The Slatest

Rand Paul Refuses to Take His Second-Tier Republican Campaign to Undercard GOP Debate

Rand Paul debating.

Photo by Scott Olson/Getty Images

Fox Business Network announced a new formula Tuesday to determine which Republican candidates will participate in the network’s primetime debate in January and which will be relegated to the warm up act. The new methodology for crunching the poll numbers, which allocates podiums to the top six candidates in national polling and any other candidate registering in the top five in surveys in either Iowa or New Hampshire, looks like it could have one notable casualty: Rand Paul. If the current state of the polls stands, the Kentucky senator would be the latest to be demoted to the kids table debate. On Wednesday, however, Paul said he’s not taking a potential demotion lying down.

“I won’t participate in any kind of second-tier debate,” Paul said on Fox News’ Kilmeade and Friends radio show Wednesday. Here’s more of what the Kentucky senator had to say in his defense:

“We’ve got a first-tier campaign. I’ve got 800 precinct chairman in Iowa. I’ve got a 100 people on the ground working for me. I’ve raised 25 million dollars. I’m not gonna let any network or anybody tell me we’re not a first-tier campaign. If you tell a campaign with three weeks to go that they’re in the second-tier, you destroy the campaign. This isn’t the job of the media to pick who wins.

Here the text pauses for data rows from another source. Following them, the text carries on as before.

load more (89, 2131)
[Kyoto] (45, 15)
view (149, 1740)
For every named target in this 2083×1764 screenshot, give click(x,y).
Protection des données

The voters ought to get a chance.”

It is true enough that being declared a second-tier candidate two weeks before the Iowa caucus isn’t exactly a sign of a campaign on the rise. The question facing Paul is whether his debate demotion will knock him from the race altogether. Despite some national mojo at the launch of his campaign, Paul’s support has never materialized in a race that has gotten more bombastic and more foreign policy-focused by the day. Neither suits the senator’s style or substance with dovish foreign policy views that don’t jibe with the current tenor of GOP voters’ beliefs.